Red blood cells

The Infectious Diseases Society of America recently issued updated guidelines for the management of a common problem in people with HIV—chronic kidney disease (CKD). The document, “Clinical Practice Guideline for the Management of Chronic Kidney Disease in Patients Infected With HIV: 2014 Update by the HIV Medicine Association of the Infectious Diseases Society of America​,” covers a wide range of topics, much of it relevant to laboratorians.

Specifically, clinicians should order tests to monitor the patient’s estimated glomerular filtration rate (GFR) when he or she starts antiretroviral therapy (ART), or if that therapy is changed. Patients who are considered stable should have their eGFRs determined at least twice per year, and clinicians should look for trends over time. Some patients may require more frequent testing, especially if they have additional risk factors for kidney disease.
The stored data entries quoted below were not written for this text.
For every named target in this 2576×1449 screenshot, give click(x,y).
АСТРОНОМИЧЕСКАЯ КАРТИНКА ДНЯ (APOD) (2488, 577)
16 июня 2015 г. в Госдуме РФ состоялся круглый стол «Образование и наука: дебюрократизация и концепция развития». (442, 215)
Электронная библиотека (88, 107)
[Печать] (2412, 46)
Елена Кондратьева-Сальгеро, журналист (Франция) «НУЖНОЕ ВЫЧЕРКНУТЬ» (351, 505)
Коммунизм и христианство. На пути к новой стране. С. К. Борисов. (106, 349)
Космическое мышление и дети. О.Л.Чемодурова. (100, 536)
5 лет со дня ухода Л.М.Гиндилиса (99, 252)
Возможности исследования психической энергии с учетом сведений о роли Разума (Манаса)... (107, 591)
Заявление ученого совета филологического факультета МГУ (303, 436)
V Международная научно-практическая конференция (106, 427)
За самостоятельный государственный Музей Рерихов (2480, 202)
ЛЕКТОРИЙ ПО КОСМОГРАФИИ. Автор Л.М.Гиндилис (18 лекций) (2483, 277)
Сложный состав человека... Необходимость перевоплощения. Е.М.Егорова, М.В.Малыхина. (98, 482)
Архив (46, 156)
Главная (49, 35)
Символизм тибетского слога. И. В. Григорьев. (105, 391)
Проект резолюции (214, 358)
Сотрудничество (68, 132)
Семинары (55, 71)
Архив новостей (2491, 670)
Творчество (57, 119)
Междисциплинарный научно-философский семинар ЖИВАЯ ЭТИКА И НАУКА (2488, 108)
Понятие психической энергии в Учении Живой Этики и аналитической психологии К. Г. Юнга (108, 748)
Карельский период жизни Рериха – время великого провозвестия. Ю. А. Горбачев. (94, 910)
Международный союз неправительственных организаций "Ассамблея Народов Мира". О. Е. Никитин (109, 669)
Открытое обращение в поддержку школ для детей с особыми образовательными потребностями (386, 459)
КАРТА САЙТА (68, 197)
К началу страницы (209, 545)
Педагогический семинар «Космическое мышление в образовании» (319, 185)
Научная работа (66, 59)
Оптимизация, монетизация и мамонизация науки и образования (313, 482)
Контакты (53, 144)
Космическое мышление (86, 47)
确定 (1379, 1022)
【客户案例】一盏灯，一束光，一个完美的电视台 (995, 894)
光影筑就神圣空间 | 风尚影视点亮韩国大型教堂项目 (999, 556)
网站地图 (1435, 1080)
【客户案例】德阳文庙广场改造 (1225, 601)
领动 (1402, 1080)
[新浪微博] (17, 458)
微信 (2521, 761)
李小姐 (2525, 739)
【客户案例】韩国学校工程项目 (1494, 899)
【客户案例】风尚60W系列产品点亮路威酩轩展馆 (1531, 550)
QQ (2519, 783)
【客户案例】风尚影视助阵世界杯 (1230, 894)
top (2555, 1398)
The guidelines also recommend checking for kidney damage using urinalysis or a quantitative measure of albuminuria/proteinuria when ART is started, or if the regimen is changed. This should also be done at least once per year in stable patients.

When evaluating patients who have new-onset or just-diagnosed CKD, testing should include “serum chemistry panel; complete urinalysis; quantitation of albuminuria (albumin-to-creatinine ratio from spot sample or total albumin from 24-hour collection); assessment of temporal trends in estimated GFR, blood pressure, and blood glucose control (in patients with diabetes); markers of proximal tubular dysfunction (particularly if treated with tenofovir); a renal sonogram; and review of prescription and over-the-counter medications for agents that may cause kidney injury or require dose modification for decreased kidney function,” according to the guidelines.

It’s also best to refer patients with HIV and kidney disease to a nephrologist for evaluation when “there is a clinically significant decline in GFR (.ie., GFR decline by >25% from baseline and to a level <60 mL/minute/1.73 m2) that fails to resolve after potential nephrotoxic drugs are removed, there is albuminuria in excess of 300 mg per day, hematuria is combined with either albuminuria/proteinuria or increasing blood pressure, or for advanced CKD management (GFR <30 mL/minute/1.73 m2) ,” the authors wrote.

Children and adolescents prescribed ART should be monitored for kidney disease using eGFR, whether or not there is reason to suspect renal problems, at the start of therapy, and if there is a change in therapy. At a minimum, they should be tested at least annually, with more frequent monitoring done in those with additional risk factors for kidney disease.